# Harmony, by Schenker



## Philipp von Karajan (Mar 28, 2011)

It's been a while since I undertook a translation of Schenker's *Harmony* and, now that I'm copying out the full text, I'm starting to dedicate special attention to details that were initially left behind for reasons of steadiness and swiftness. I'm having some difficulty either with specific musical terminology unknown to me or Schenker's own coinings for some of his concepts, or still particular words whose use I find rather ambiguous in some cases. Examples:

a) *voice-leading*, a music term that I wonder if means "combination of voices";

b) *free composition* and *strict composition*, music terms again, and whose precise meaning I can guess but cannot know for sure;

c) the same thing with *strict counterpoint*, although this time I can guess even less, especially because I have no idea what free counterpoint could mean, if such a thing even exists;

d) the translator's use of the word "*tones*" many times in the book, which suggests the sense of "notes", as in the following passage on page xi of the introduction:

"Rameau did not even suspect the possibility that voice-leading could be the means for the "compositional unfolding" of wider harmonic areas. For him "chord" and "scale-step" were identical. He reduced any simultaneity of *tones* to its supposed root position and rent the artful texture of voice-leading into strips of more or less closely related chords."

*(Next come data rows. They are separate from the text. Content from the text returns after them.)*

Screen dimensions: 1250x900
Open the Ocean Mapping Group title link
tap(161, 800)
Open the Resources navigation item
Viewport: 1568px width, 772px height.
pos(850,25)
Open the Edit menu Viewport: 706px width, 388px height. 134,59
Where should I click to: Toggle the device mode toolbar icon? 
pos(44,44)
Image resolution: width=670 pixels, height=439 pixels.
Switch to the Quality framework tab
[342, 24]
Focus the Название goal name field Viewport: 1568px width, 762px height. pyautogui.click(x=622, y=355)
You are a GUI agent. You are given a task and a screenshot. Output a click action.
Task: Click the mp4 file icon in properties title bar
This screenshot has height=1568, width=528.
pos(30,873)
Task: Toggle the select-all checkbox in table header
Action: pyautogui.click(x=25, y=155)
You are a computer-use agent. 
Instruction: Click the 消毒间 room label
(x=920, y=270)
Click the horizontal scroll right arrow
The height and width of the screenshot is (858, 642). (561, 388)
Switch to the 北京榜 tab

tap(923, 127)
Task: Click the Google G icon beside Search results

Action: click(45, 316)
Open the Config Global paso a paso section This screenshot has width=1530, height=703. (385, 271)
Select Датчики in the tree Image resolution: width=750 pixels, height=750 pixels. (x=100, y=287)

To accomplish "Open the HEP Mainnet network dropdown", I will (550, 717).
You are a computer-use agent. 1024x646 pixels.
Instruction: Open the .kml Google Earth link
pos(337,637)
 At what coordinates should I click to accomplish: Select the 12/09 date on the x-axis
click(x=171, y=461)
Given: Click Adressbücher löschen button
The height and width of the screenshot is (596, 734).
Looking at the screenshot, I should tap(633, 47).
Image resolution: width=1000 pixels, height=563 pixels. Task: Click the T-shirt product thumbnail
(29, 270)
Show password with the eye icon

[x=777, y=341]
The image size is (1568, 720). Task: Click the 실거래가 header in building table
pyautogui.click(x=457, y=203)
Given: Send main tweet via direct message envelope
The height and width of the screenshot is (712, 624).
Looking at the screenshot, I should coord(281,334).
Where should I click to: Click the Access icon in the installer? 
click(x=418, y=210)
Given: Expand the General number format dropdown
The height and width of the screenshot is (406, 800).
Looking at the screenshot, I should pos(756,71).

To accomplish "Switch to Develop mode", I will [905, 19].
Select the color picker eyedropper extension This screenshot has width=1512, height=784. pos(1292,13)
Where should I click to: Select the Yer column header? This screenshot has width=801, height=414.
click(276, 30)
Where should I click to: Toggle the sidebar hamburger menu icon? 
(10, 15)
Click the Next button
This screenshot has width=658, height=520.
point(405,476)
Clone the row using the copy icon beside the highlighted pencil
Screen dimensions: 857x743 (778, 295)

So, I was wondering if you folks could help me out with these doubts.

Best
Philipp


----------



## Argus (Oct 16, 2009)

a) Voice leading is the how the melodic (horizontal) movement of the tones is arranged in the harmonic progressions.

b) Not sure. Could mean either the composition allows a lot of room for improvisation to the performer or the music is without form/structure or something entirely different.

c) Strict counterpoint means counterpoint that adheres to the old school of counterpoint laid out in Gradus ad Parnassum. i.e. no parallel fifths or hidden fifths, contrary motion should be more common than parallel or similar motion etc. Free counterpoint would relinquish many of these strictures.

d) 'Tones' and 'notes' are different things. Tones are the actual sounds you hear, whereas notes are the marks made by the composer in the score to denote the tone.

Hope this helps.


----------



## Philipp von Karajan (Mar 28, 2011)

Argus, do you perchance know what is the French or Italian (or Spanish) term for voice-leading, or is it also Schenker's coining?

And thanks for the explanation on point "d". "Notes" would be the right word for me. In Portuguese it means both the sound and the graphic representation, whereas "tones" is only used to refer to key.


----------



## Philipp von Karajan (Mar 28, 2011)

*e) step progression*

The term "step progression" is also used a lot throughout the book. But the concept is quite obscure to me. Could anybody explain it to me? Does it have a precise equivalent in French, Italian or Spanish?

A passage from the book:

"How can we justify the unexpected intrusion (measures 2 and 3) of the dominant seventh-chord (V7) of E-flat major - interrupting a *step progression* moving in an otherwise perfectly normal A major?"

Another one:

"The employment of the leading tone, however, caused the appearance of an augmented second, introducing a *step progression* which, from the melodic point of view, was undesirable."


----------



## Argus (Oct 16, 2009)

Philipp von Karajan said:


> Argus, do you perchance know what is the French or Italian (or Spanish) term for voice-leading, or is it also Schenker's coining?
> 
> And thanks for the explanation on point "d". "Notes" would be the right word for me. In Portuguese it means both the sound and the graphic representation, whereas "tones" is only used to refer to key.


I don't think Schenker coined the phrase 'voice leading' but I'm not sure what the proper translation for it is into those languages. Possibly 'mouvement harmonique' but that could also refer to the general harmonic progression and not the motion of individual tones.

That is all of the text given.